This week’s Data Point of the Week examines the main concerns consumers have when purchasing phones. These reasons are segmented by the specific type of phone purchased to glean some understanding on why phone owners purchased app-heavy smartphones, middle-ground messaging phones, or bare-bones basic phones. The range of factors for each of the three major phone types included in our New Media Measure survey present interesting and defining characteristics for each type.
Smartphone owners—who represent 38% of the cell phone owning population—prefer phones that maximize the internet capability of their phones. The ability to browse and access mobile internet is very important to smartphone owners. The other top reasons are most typically embodied in the Apple vs. Android battle: users generally strongly prefer one operating system, and the brand of phone is almost always correlated with the operating system. It seems to be a point of pride for smartphone owners to take up the flag in defense of their phone/operating system—unless they need to use the internet.
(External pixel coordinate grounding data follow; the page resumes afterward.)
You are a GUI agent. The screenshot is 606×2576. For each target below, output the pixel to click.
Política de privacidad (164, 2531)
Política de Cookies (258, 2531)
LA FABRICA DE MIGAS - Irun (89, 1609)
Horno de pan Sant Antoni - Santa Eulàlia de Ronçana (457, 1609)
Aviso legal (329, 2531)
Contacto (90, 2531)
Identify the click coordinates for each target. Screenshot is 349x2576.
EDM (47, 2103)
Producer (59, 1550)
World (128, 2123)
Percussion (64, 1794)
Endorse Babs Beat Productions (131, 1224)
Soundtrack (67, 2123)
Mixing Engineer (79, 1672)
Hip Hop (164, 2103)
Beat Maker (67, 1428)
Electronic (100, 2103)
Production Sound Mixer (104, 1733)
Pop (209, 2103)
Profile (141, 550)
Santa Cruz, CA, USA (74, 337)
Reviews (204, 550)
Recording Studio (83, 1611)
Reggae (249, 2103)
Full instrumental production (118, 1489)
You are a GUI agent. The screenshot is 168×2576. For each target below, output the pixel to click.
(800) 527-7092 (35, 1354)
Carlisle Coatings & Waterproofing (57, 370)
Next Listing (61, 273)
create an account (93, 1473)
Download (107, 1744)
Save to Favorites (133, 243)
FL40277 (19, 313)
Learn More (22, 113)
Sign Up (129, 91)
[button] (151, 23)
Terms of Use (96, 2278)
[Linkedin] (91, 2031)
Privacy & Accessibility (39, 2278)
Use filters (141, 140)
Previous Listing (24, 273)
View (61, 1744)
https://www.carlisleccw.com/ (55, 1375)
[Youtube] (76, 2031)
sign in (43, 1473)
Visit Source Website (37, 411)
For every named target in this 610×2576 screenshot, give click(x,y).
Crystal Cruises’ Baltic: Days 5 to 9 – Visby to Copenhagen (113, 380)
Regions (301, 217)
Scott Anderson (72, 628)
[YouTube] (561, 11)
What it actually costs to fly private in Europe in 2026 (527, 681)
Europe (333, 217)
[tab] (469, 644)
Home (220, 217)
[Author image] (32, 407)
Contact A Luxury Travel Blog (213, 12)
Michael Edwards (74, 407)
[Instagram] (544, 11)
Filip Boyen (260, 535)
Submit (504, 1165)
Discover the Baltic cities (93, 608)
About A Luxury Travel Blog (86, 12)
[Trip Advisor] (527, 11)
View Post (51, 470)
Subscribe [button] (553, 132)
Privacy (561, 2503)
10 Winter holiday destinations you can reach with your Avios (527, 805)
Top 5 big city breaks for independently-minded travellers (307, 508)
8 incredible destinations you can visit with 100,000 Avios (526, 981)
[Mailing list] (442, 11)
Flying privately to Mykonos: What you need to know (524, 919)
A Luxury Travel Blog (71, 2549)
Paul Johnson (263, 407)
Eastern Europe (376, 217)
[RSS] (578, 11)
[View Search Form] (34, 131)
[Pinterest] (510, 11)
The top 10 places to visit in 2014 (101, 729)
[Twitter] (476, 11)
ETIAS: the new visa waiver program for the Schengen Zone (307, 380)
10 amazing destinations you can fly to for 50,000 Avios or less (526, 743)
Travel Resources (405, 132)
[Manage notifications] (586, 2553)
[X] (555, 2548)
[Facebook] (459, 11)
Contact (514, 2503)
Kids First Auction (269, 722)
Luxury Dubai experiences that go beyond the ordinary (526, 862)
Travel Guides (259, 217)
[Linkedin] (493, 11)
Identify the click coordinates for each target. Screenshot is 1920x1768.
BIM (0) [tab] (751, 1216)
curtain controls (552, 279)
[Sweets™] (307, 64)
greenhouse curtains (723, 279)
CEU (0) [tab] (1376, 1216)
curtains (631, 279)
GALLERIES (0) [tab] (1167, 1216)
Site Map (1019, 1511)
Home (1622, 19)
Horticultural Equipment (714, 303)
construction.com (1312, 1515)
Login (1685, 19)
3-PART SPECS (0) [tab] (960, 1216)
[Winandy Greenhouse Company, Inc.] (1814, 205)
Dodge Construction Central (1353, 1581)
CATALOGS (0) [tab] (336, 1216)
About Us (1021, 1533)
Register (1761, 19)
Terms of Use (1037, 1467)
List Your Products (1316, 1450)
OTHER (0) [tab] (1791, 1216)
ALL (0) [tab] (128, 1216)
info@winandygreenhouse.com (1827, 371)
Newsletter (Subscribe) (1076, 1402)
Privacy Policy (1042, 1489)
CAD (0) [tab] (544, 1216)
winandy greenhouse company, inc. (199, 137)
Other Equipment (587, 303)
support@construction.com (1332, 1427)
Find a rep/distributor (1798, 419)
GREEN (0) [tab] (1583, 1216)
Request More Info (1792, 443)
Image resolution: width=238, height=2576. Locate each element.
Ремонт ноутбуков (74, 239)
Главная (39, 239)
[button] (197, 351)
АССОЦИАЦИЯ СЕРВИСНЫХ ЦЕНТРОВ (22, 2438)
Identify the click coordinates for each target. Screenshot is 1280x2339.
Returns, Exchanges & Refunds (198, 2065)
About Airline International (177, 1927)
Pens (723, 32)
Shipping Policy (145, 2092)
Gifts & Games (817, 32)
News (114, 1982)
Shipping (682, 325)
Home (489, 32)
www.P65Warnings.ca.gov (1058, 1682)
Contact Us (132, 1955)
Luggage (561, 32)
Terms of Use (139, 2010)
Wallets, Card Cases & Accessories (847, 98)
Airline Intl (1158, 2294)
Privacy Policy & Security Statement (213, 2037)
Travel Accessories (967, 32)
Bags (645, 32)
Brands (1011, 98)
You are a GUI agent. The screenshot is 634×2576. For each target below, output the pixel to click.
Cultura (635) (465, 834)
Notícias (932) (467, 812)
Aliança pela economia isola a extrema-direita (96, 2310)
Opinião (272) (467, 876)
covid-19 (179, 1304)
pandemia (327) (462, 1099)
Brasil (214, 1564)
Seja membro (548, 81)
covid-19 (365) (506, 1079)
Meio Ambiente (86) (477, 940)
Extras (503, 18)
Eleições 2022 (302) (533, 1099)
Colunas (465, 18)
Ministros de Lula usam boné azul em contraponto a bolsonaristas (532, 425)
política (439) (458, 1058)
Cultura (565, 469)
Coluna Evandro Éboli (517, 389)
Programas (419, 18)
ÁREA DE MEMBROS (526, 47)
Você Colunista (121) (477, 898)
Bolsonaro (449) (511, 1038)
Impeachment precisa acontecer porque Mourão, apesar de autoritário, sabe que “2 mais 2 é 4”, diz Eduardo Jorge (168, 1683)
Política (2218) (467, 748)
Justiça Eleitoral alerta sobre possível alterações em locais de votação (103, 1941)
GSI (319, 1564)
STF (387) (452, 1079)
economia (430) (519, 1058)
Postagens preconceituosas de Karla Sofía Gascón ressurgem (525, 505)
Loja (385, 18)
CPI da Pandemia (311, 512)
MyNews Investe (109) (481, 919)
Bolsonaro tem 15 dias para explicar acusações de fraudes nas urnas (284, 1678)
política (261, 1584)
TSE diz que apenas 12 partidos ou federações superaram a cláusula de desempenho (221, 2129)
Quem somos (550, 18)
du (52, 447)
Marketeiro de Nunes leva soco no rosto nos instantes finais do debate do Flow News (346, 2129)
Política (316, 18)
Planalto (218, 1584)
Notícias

The messaging phone market is geared heavily toward high-volume text-messagers so it comes as no surprise that the keyboard is the most cited reason for purchase. As almost any text-messager can attest, a good keyboard is critically important. A bad keyboard can ruin a phone, and in the era of two-year phone contracts, can make for very frustrating experiences. We can also see that messaging phone owners rate the importance of their service provider highly. They can run up absurd text, voice, and data bills, so it makes sense that they would rate service providers that won’t penalize their overactive phone usage.
Many may laugh at those who own basic phones, the low-end stalwarts that may still carry a look of 2003-2004 vintage, but 42% of cell phone owners still own these basic phones. To these folks, a phone provides simple utility—phone calls (they apparently actually still use phones for this), a couple texts, and maybe the odd game of Snake while waiting for an oil change. Value and stability are the themes here. The promotion on the phone (often free for these types of phones) indicates owners prefer deals, while battery life suggests owners want reliability.
Each phone type presents a very different portrait of their user, but each also seem to have a typical representation as well. It will be interesting to see if ownership reasons shift as companies have already begun producing dumbed down smartphones to transition users away from cheaper phones. Will basic phone owners go for cheap phones? Or will they revel in the skeletal cell phone features and the accompanying feathery bill each month?